Exercise objective: Excluding pictures, retype the line with "You are a computer-use agent." and each line that follows it to the end of the data below, word for word.

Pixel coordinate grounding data

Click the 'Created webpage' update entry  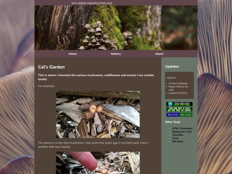[178, 83]

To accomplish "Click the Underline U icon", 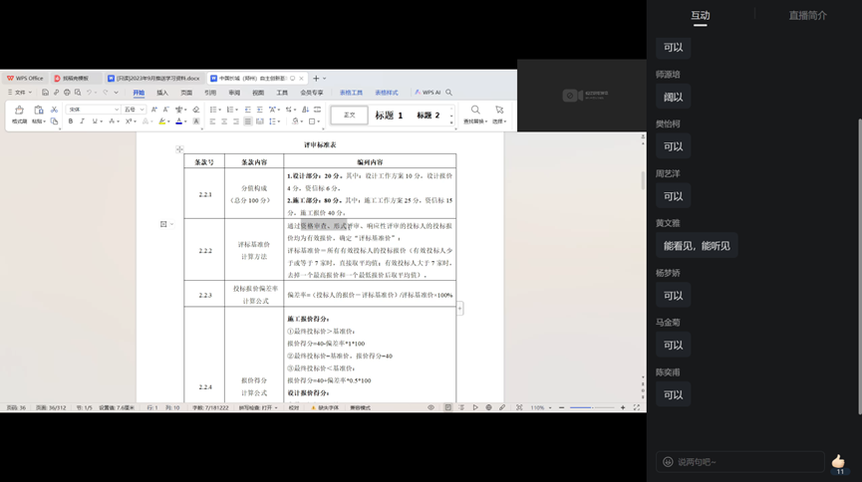I will pos(96,121).
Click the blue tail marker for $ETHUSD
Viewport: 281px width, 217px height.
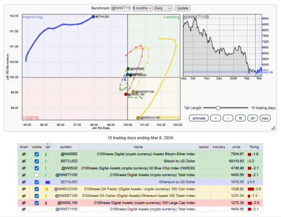click(47, 181)
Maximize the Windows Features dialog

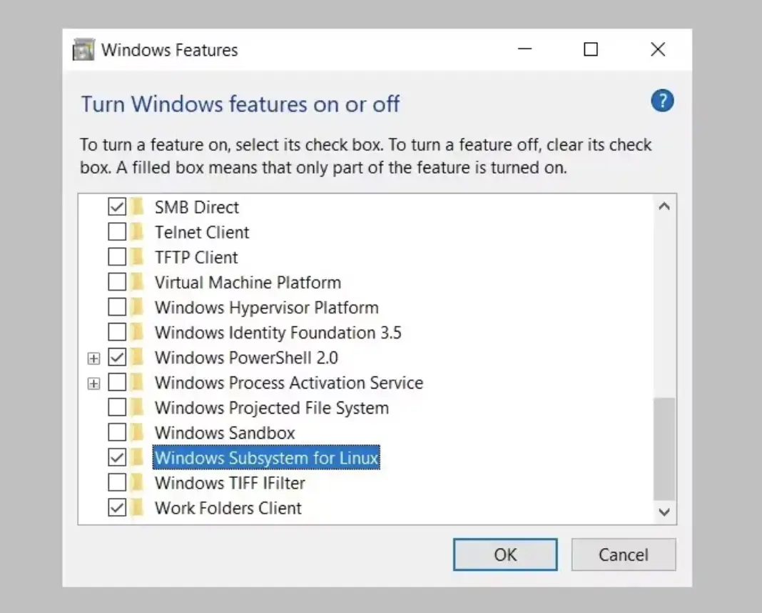coord(591,49)
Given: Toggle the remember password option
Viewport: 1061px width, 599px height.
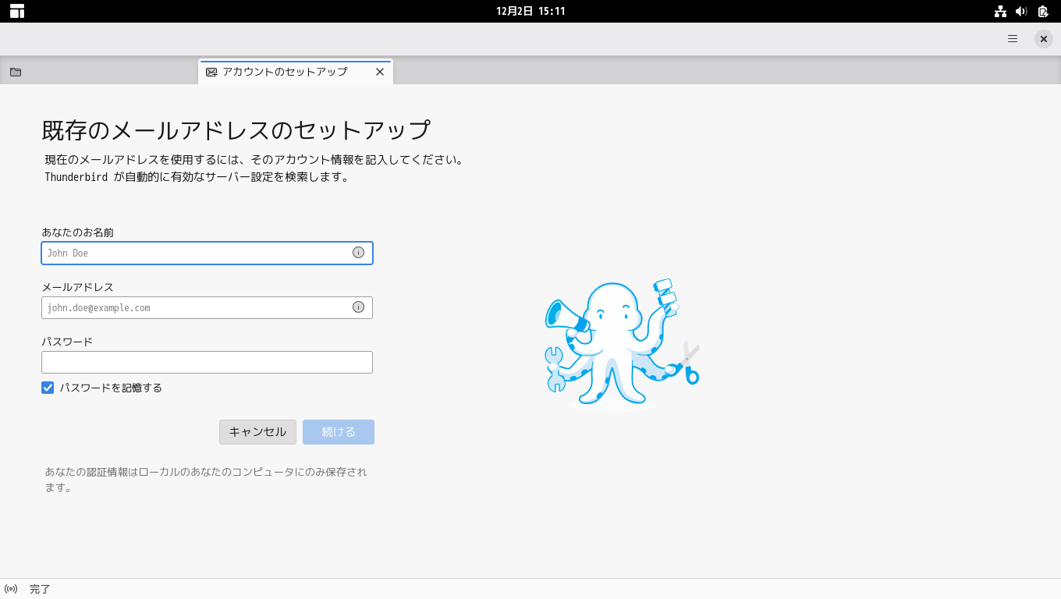Looking at the screenshot, I should click(x=48, y=387).
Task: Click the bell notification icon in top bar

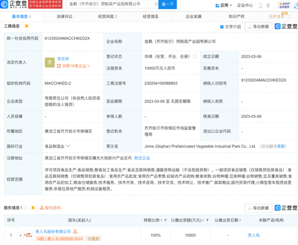Action: [268, 5]
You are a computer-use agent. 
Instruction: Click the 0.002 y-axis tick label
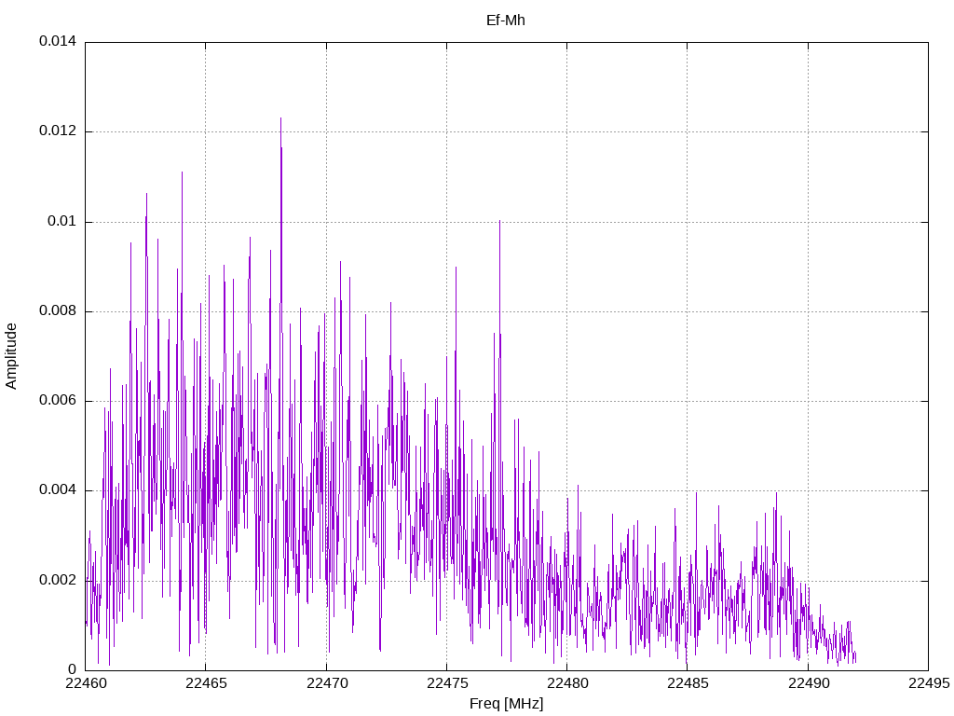[57, 580]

Solution to this task:
You are a computer-use agent. 
Instruction: Click the 0.002 y-axis tick label
[57, 580]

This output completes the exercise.